His father responded with more demands. Male tutors worked on Bertie with a pressure that made him pathologically enraged. One, Henry Birch, was kind to him and Bertie used to leave presents and affectionate letters on his pillow. Birch, when he left, dared tell Prince Albert that Bertie’s
peculiarities arise from want of contact with boys of his own age, and from his being continually in the society of older persons, and from his finding himself the centre round which everything seems to move.
He was replaced in 1852 by Frederick Waymouth Gibbs who aspired to carry out Albert’s wishes in ‘exact obedience and subordination’. At the end of each day Victoria and Albert were given a report on Bertie’s ‘conduct and employment from hour to hour’. They read his essays and the journal he was compelled to keep.
Bertie passionately hated this tutor. An excerpt from Gibbs’s journal reads:
A very bad day. The P. of W. has been like a person half silly. I could not gain his attention. He was very rude, particularly in the afternoon, throwing stones in my face. During his lesson in the morning, he was running first in one place, then in another. He made faces and spat.
When Bertie was sixteen, Albert employed a rota of middle-aged tutors instructed to remember at all times ‘in deportment and dress’ that they were in attendance to the eldest son of the Queen. Their task was to fashion the man to wear the crown – the King, the first person in the land. Practical jokes, card games, billiards and gossip were forbidden. Even Bertie’s meals were prescribed: bread and butter and an egg for breakfast, meat, vegetables and Seltzer water for lunch and dinner. And no pudding.
Reform did not follow. Far from it. Bertie, sensing his parents and their henchmen had a nasty axe to grind, worked out a simple formula: however they exhorted him to behave he did the opposite, whatever they told him to remember he forgot. In adult life he loved practical jokes, parties, gambling, illicit sex, ten-course meals, fat cigars and claret with his cake at teatime. He liked the company of wayward men and shunned anything bookish. Even his handwriting was scarcely legible. His hedonism and philandering mirrored his parents’ passion to mould and control him. Victorian values led to Edwardian rebellion.
Victoria put it down to ‘tainted blood’ from her uncles in his veins. She said he was living proof of her ‘unregenerate Hanoverian self’. ‘I am in utter despair’ she wrote to her daughter Vicky in 1858 when Bertie was seventeen:
The systematic idleness, laziness – disregard of everything – is enough to break one’s heart and fills me with indignation … Handsome I cannot think him, with that painfully small and narrow head, those immense features and total want of chin.
She said there was nothing innately good in him and she feared for the country if ever he became king. ‘His only safety and the country’s is in his implicit reliance in every thing on dearest Papa that perfection of human beings.’
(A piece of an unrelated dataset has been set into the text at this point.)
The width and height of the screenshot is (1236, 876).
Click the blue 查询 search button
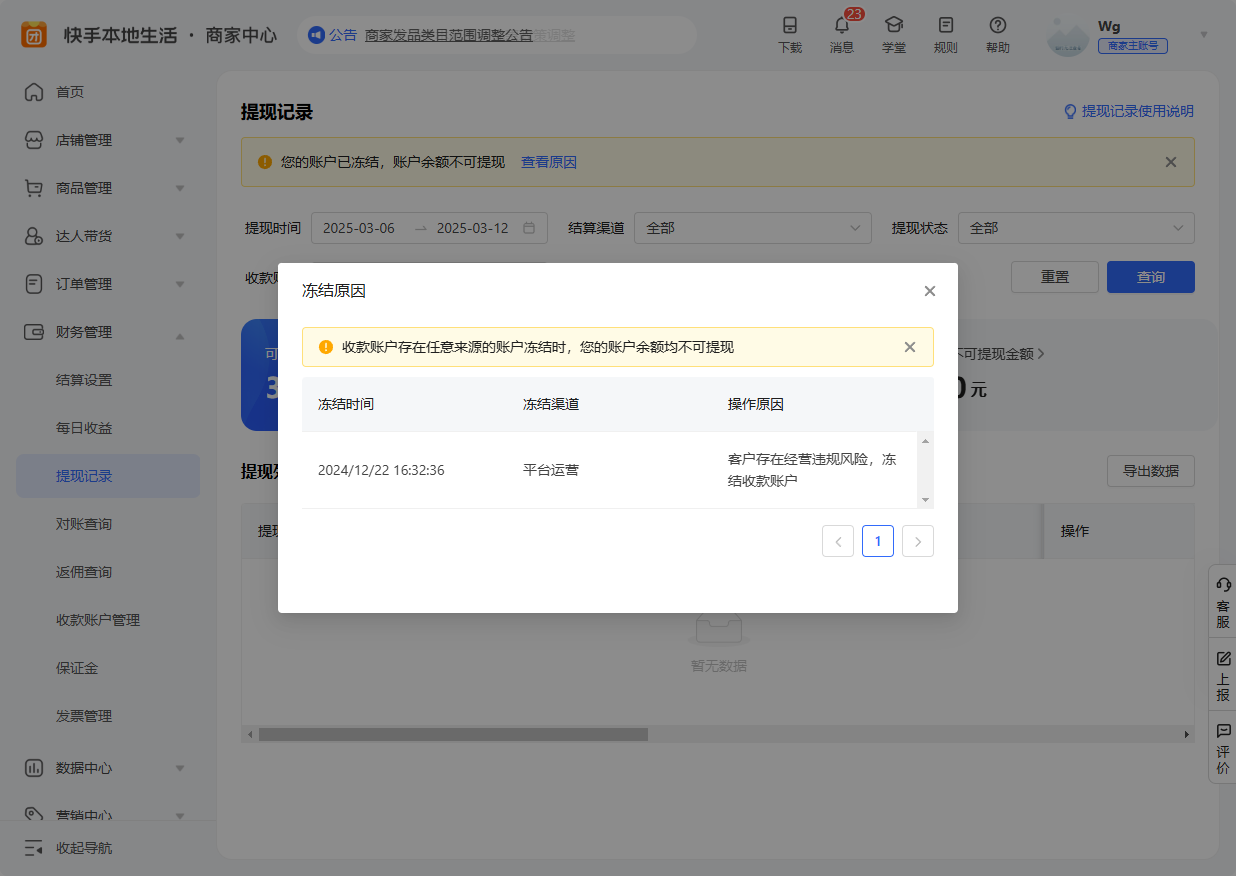[1150, 277]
Sent to Oxford in 1859 Bertie made friends with the Marquis of Hastings, who breakfasted on claret and mackerel cooked in gin. Two years later he went to Cambridge to learn history. In September, on vacation from the university, he was attached to the Grenadier Guards at Curragh Camp near Dublin. Albert wanted him, in three months, to ‘learn the duties of every grade from ensign upwards’, ‘be competent to command a battalion’ and ‘to manoeuvre a Brigade in the Field’.
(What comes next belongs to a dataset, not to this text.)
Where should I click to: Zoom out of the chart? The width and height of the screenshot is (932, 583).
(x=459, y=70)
Bertie was hopeless at it, his orders indistinct, his grasp of drill negligible. In line with his genuine preoccupations he started an affair with Nellie Clifden, actress and camp favourite of the guardsmen. The story reached The Times, the Queen and Albert. ‘The agony and misery of this day’ Victoria wrote, ‘… broke my Angel’s heart.’
On 16 November her Angel wrote to his fallen son ‘in the greatest pain I have yet felt in this life’. Bertie, he said, was the talk of the town and Nellie Clifden already nicknamed the Princess of Wales.